Hwaith licked his nose four or five times in rapid succession. “What I got back was a sense that all that part of spacetime was being leaned against. Something pushing, pressing, from outside, wanting in. And at the same time, it was sucking and pulling at the gate, trying to get it stable and rooted deep, so it could be used for…something.” The fur was standing up on Hwaith’s back now, a long dusty ridge running right down to his tail, which was going fluffy with alarm. “And when I finished the spell, I could tell that Hrau’f Herself had been looking over my shoulder all the time, and the fur on Her back was up too. She said, ‘You will need help to understand this, and to stop it: for it isn’t pointed just at you.

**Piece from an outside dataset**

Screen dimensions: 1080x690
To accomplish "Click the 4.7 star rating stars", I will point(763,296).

Here’s where to go.” And Hwaith looked around him at the tree and the dappled sunlight on the plaza, as if he didn’t quite believe in them: and then at Rhiow.

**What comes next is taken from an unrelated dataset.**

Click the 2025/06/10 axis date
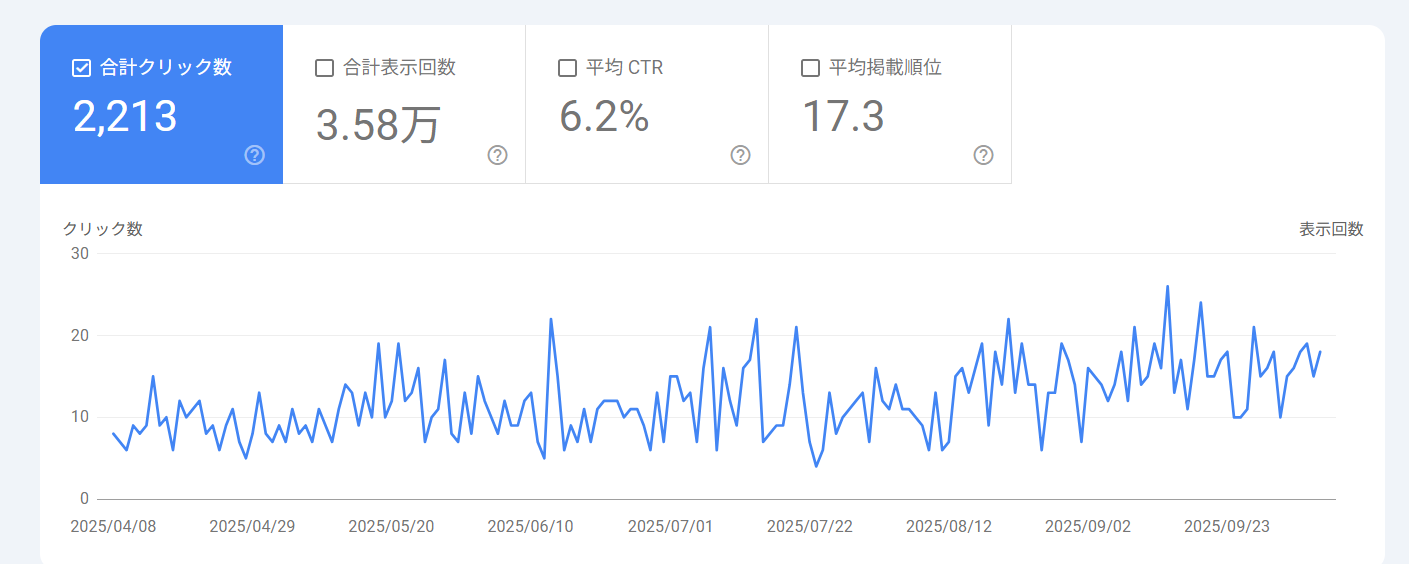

The fur started to stand up on her too. Rhiow had to look away and wash an ear, and she tried not to have it look more like composure-grooming than it had to: but the ragged look of intensity and fear in Hwaith’s eyes was unnerving her as much as the implications of what he’d said. Anything that can frighten Hrau’f the Silent… she thought. “You’re implying,” Rhiow said, “that whatever has been trying to happen in your time, is also going to try to happen in ours, if it’s not dealt with first in backtime.”
“That’s what She gave me to understand,” Hwaith said, “yes.”
“Why?” Urruah said. “What did She say it was?”
“She didn’t,” said Hwaith. “She said, We won’t know until you do. And you won’t know until they do–”
Urruah swore under his breath, a not-very-restrained yowl. Rhiow gave him a look, and then glanced over at Arhu and Siffha’h, whose expressions were jointly very neutral– meaning that they weren’t sure what was going on, but weren’t going to be caught admitting as much. “This is one of those annoying little courtesies the Powers that Be like to do us,” Rhiow said. “The dignity of joint creation. The Powers aren’t the only ones making our worlds happen: we are, too. But They can be as uncertain about the way events unfold as we are. Oh, living outside time in the full flow of Eternity may seem very nice to us….but beings who permanently reside on the far side of Time tend to have trouble affecting timeflow by themselves. They need someone who lives inside to–”
“Do Their dirty work!” Arhu and Siffha’h said in annoyed unison.
“Somehow,” Jath said, “I doubt the One sees it that way.”
“Jath’s right,” Urruah said. “And though the Powers are creators and caretakers, they’re not omnipotent or omniscient. Sure, They intervene here directly, sometimes, when things get bad — but not more often than They have to. We, on the other hand, live here. We know better how time works than They do: we experience it physically. They can’t do that without help from us….”
“And sometimes they can’t be sure what’s going to happen inside sequential time until we make it happen,” said Rhiow. “This sounds like one of those cases.”